I due yacht coinvolti nell’incidente rappresentano la categoria del lusso più estremo della marineria. Sono barche splendide, gioielli al cui interno si può trovare di tutto. Lo “Slipstream”, per esempio, può ospitare 12 persone in sei cabine ed è stato costruito in Francia nel 2009. Ha al suo interno ogni genere di comfort. Il “Queen Mavia”, quello sotto sequestro, ha simile capacità (12 ospiti in sei suite, in tutto 25 persone se includiamo i 13 membri dell’equipaggio), l’accesso diretto all’acqua e una lussuosa oasi benessere dotata di vasca idromassaggio con acqua di mare, palestra, sauna e sala massaggi. Snack bar, due moto d’acqua e arredi di altissimo pregio arricchiscono il panfilo, originariamente chiamato “Lady Christine”, e prodotto dall’azienda “Oceanco” nel cantiere navale di Alblasserdam, nei Paesi Bassi. Velocità massima di 16 nodi, 13 di crociera, ha un’autonomia di 5.100 miglia nautiche grazie ai suoi serbatoi di carburante da 151.000 litri a 12 nodi.
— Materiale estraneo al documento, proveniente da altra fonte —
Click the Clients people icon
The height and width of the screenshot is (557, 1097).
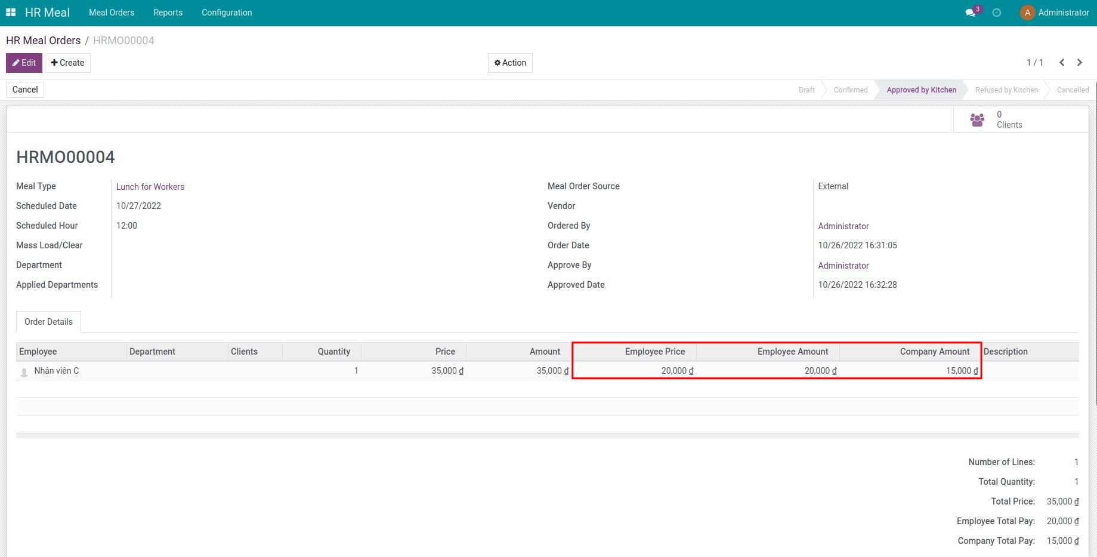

«La “sky lounge” – si legge sul sito web Superyachtfan.com – è rifinita in rovere sbiancato a contrasto, che crea un ambiente luminoso. Il bagno padronale è dotato di onice pachistano combinato con retro in vetro, mentre i bagni per gli ospiti sono in marmo giallo egiziano, breccia perniche e fiore di pesca. Gli interni dello yacht sono davvero lussuosi e progettati con la massima attenzione ai dettagli». L’imbarcazione batte bandiera delle Isole Marshall ed è intestato a una società riconducibile a un emiro, il settantasettenne Saeed Bin Jabr al Suwaidi, business man fondatore del gruppo “Bin Jabr” – attivo in vari settori come la produzione, l’edilizia, l’energia e la tecnologia – e il cui patrimonio stimato si aggira sul miliardo di dollari. Dal 26 aprile scorso, per alcuni interventi di manutenzione già programmati, il “Queen Mavia” si trova nel cantiere Benetti di Porta a Mare, in un piazzale fuori dall’acqua, e ci rimarrà comunque almeno per un anno, al di là che venga dissequestrato o meno dal tribunale.

La disputa

È una disputa civile (non quindi penale) quella fra i due proprietari, visto che non si è ancora raggiunta l’intesa sull’entità dei danni. Notando poi la barca in vendita online i proprietari dello “Slipstream”, a propria tutela, hanno chiesto il sequestro dell’imbarcazione. Davanti al giudice del tribunale di Torre Annunziata, competente per territorio, nelle scorse settimane si è svolta la prima udienza, mentre in settimana il magistrato dovrebbe decidere se convalidare o meno il provvedimento. Il timore della società che possiede lo “Slipstream”, infatti, è che se ipoteticamente la barca venisse venduta, poi l’azienda controllata dall’armatore (l’emiro degli Emirati Arabi Uniti) se si rifiutasse di pagare potrebbe non essere “aggredibile”, avendo sede all’estero, per ripagare i danni provocati dal parabordo. Finora non si è giunti a un accordo a causa di una divergenza sui metri quadrati danneggiati, ma non è escluso comunque che nel corso delle prossime settimane venga pattuita un’intesa e il panfilo venga conseguentemente dissequestrato.